Data rows =>
* BEGIN *

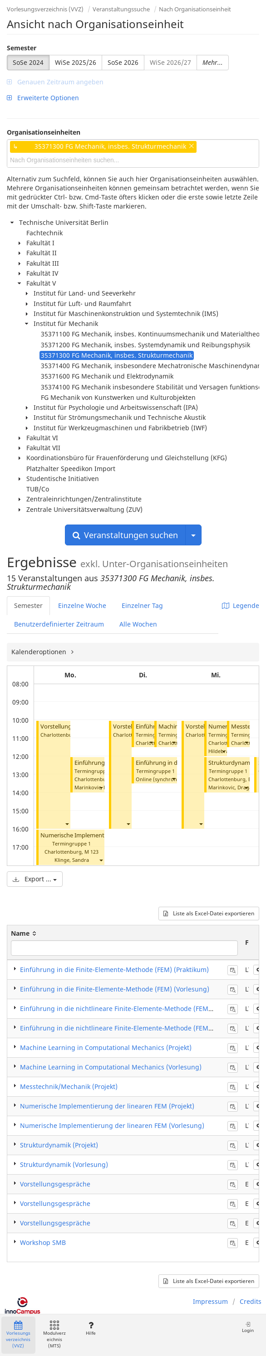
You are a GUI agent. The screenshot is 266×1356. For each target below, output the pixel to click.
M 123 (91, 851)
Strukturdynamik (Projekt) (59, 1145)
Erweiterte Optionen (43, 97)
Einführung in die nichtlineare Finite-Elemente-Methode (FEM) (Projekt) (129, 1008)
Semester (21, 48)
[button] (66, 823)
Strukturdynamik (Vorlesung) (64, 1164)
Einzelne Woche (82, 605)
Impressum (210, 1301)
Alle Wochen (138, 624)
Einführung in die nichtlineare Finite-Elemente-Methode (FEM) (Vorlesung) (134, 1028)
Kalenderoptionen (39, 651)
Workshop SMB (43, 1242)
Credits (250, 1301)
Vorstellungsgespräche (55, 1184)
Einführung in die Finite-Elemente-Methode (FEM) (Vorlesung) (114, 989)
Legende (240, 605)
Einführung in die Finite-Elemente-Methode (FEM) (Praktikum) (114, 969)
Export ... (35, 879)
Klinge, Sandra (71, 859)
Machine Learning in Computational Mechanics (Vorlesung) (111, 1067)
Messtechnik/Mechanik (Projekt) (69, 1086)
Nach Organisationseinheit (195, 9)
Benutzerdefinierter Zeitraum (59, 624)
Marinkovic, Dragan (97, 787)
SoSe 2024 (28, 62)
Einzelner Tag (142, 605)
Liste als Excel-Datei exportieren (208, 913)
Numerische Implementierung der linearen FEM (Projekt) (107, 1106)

* END *
* BEGIN *

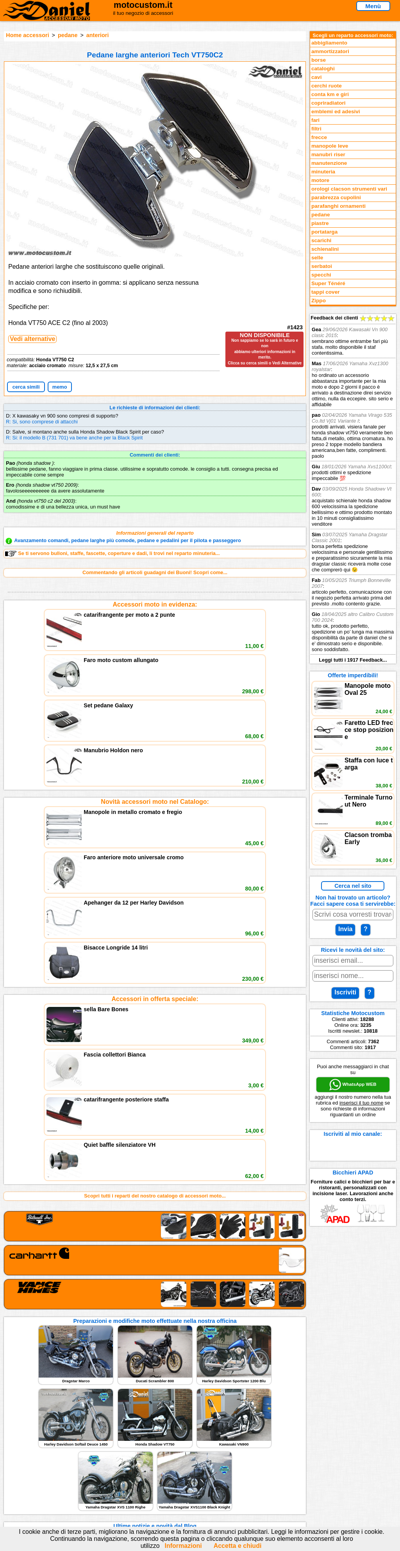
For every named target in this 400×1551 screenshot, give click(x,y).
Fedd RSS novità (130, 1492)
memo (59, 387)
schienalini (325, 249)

* END *

Required task => Which lines in the records above contain the word "Einführung"? Pick out each one and copy it in full.

Complete answer =>
Einführung in die nichtlineare Finite-Elemente-Methode (FEM) (Projekt) (129, 1008)
Einführung in die nichtlineare Finite-Elemente-Methode (FEM) (Vorlesung) (134, 1028)
Einführung in die Finite-Elemente-Methode (FEM) (Vorlesung) (114, 989)
Einführung in die Finite-Elemente-Methode (FEM) (Praktikum) (114, 969)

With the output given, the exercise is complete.